[Dataset records]
* * *

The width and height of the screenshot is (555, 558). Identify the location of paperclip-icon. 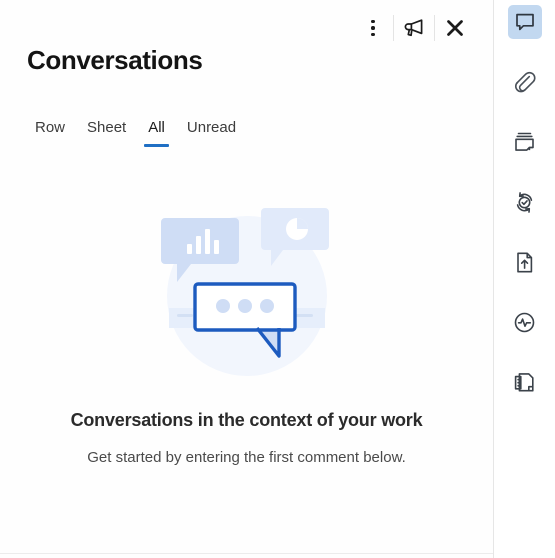
(525, 82).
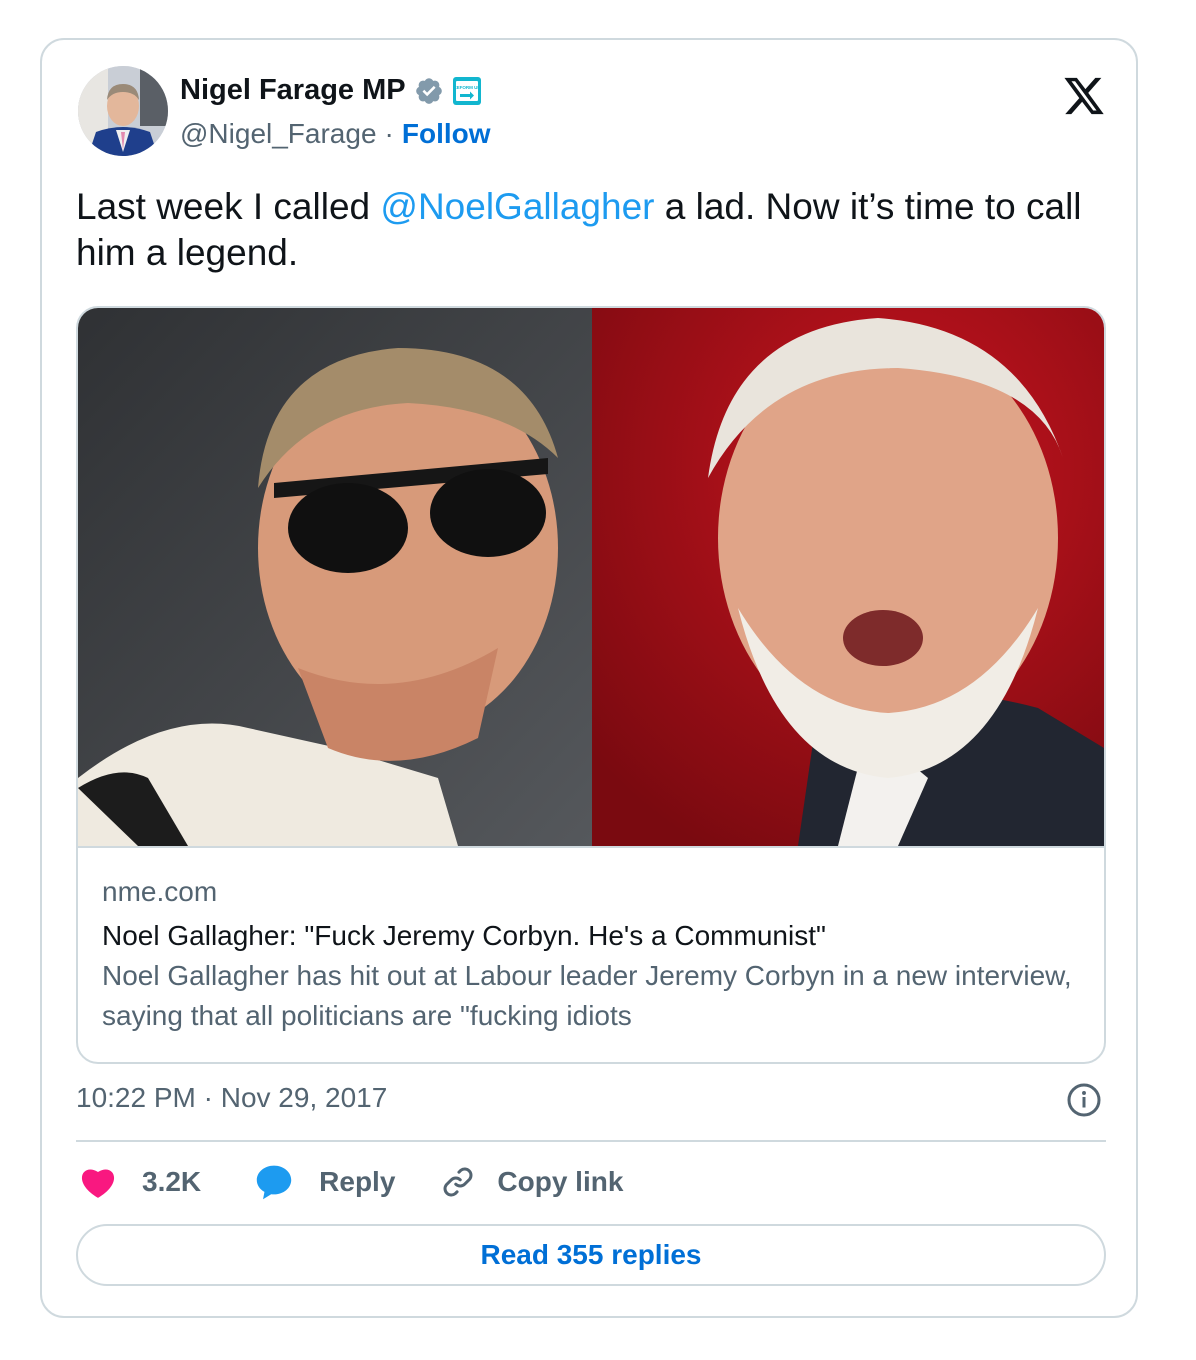  Describe the element at coordinates (458, 1182) in the screenshot. I see `link-icon` at that location.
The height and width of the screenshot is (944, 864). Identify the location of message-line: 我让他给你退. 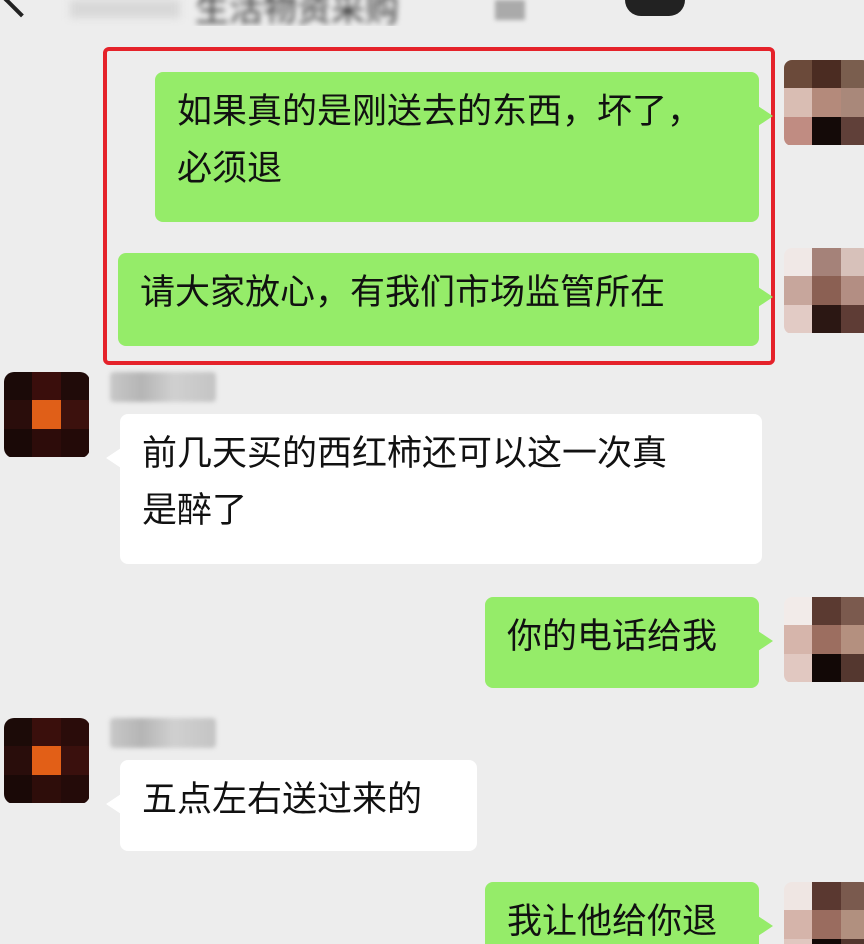
(612, 922).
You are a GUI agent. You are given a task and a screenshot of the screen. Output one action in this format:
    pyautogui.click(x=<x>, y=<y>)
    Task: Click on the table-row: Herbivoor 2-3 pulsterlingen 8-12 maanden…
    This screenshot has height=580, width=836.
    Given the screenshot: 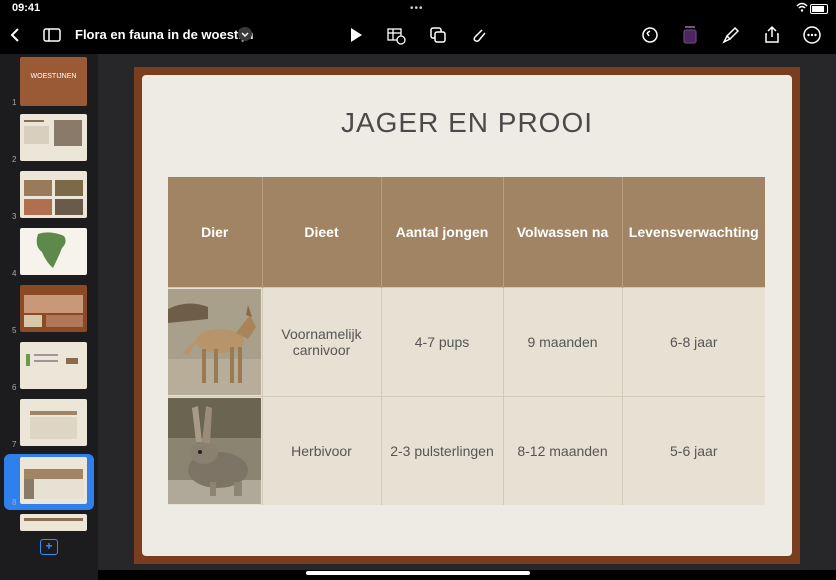 What is the action you would take?
    pyautogui.click(x=466, y=450)
    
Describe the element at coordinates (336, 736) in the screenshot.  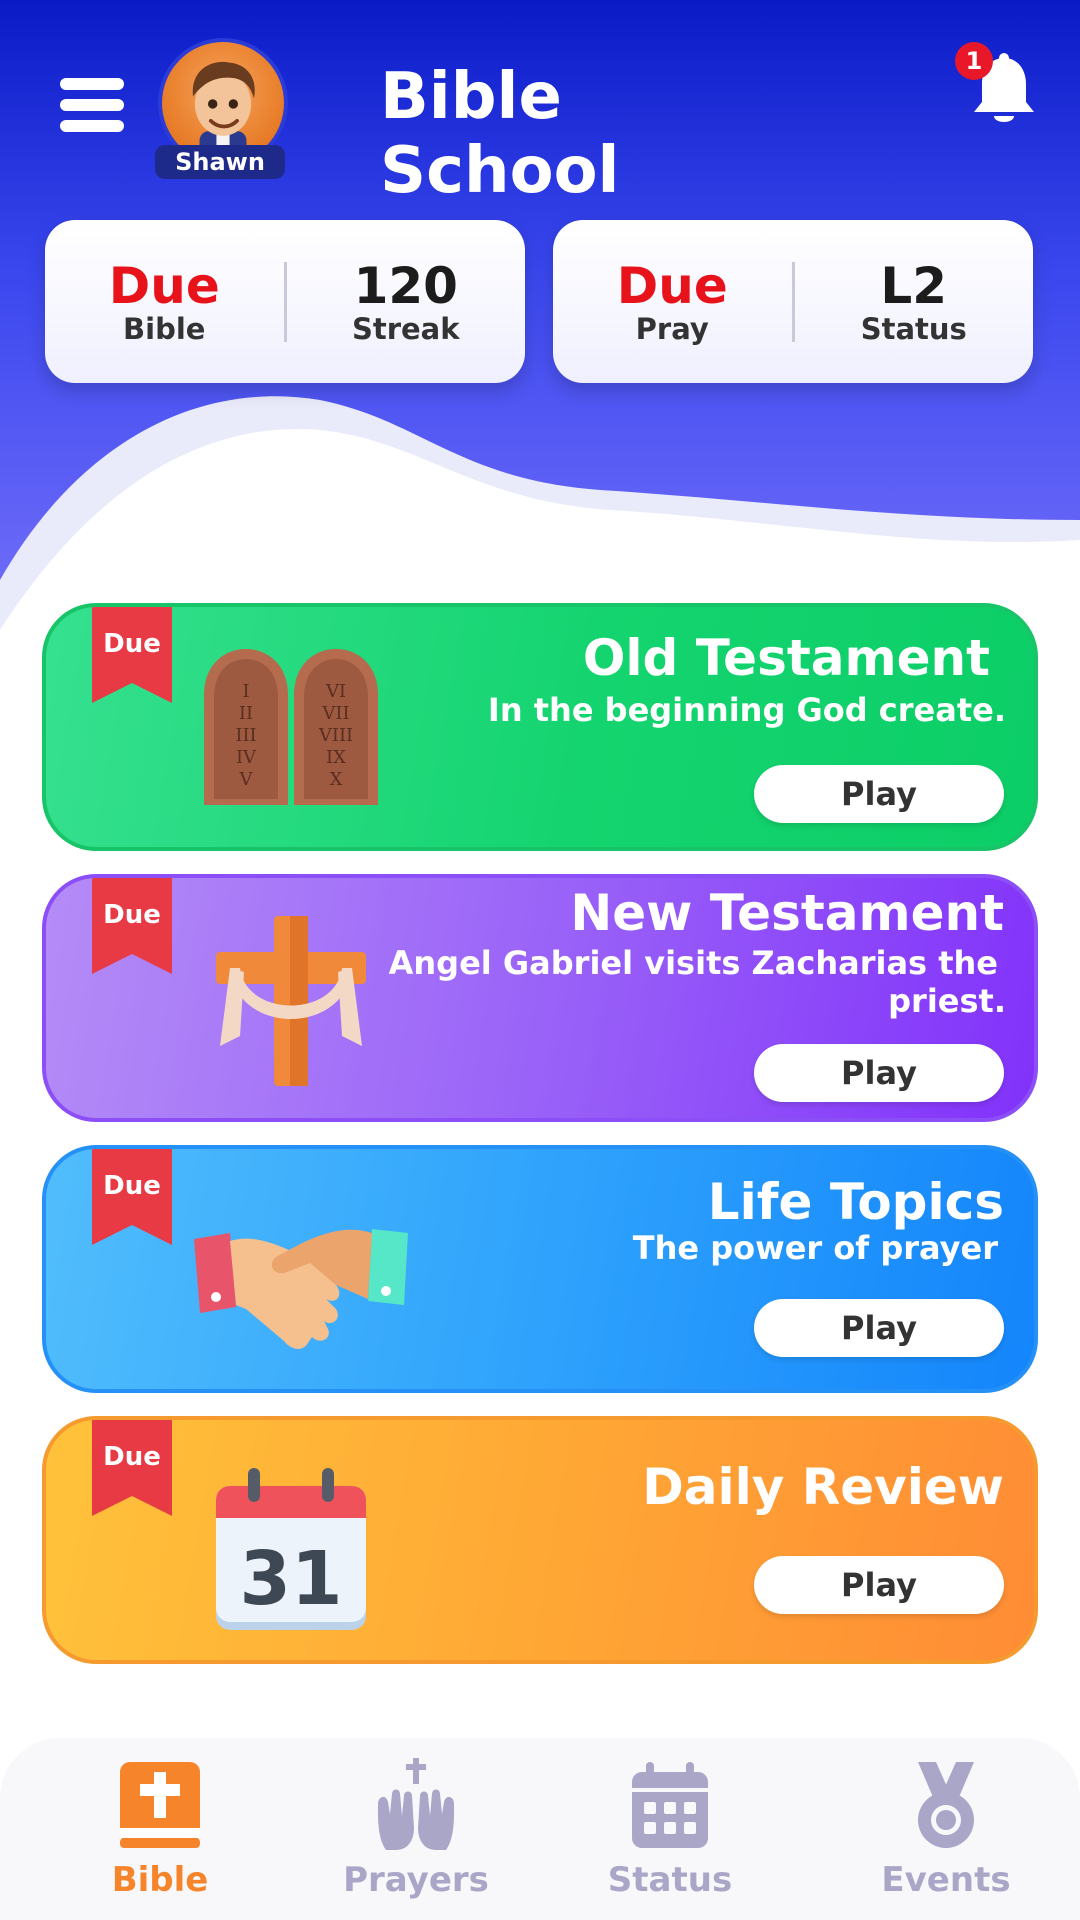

* * *

| Problem description |
Reproduce the records from their first line through the line containing "Describe the element at coordinates (458, 1182)", inclusive, and leave out the pictures.

| Finished task |
The width and height of the screenshot is (555, 558). Identify the location of paperclip-icon. 
(525, 82).
  Describe the element at coordinates (458, 1182) in the screenshot. I see `link-icon` at that location.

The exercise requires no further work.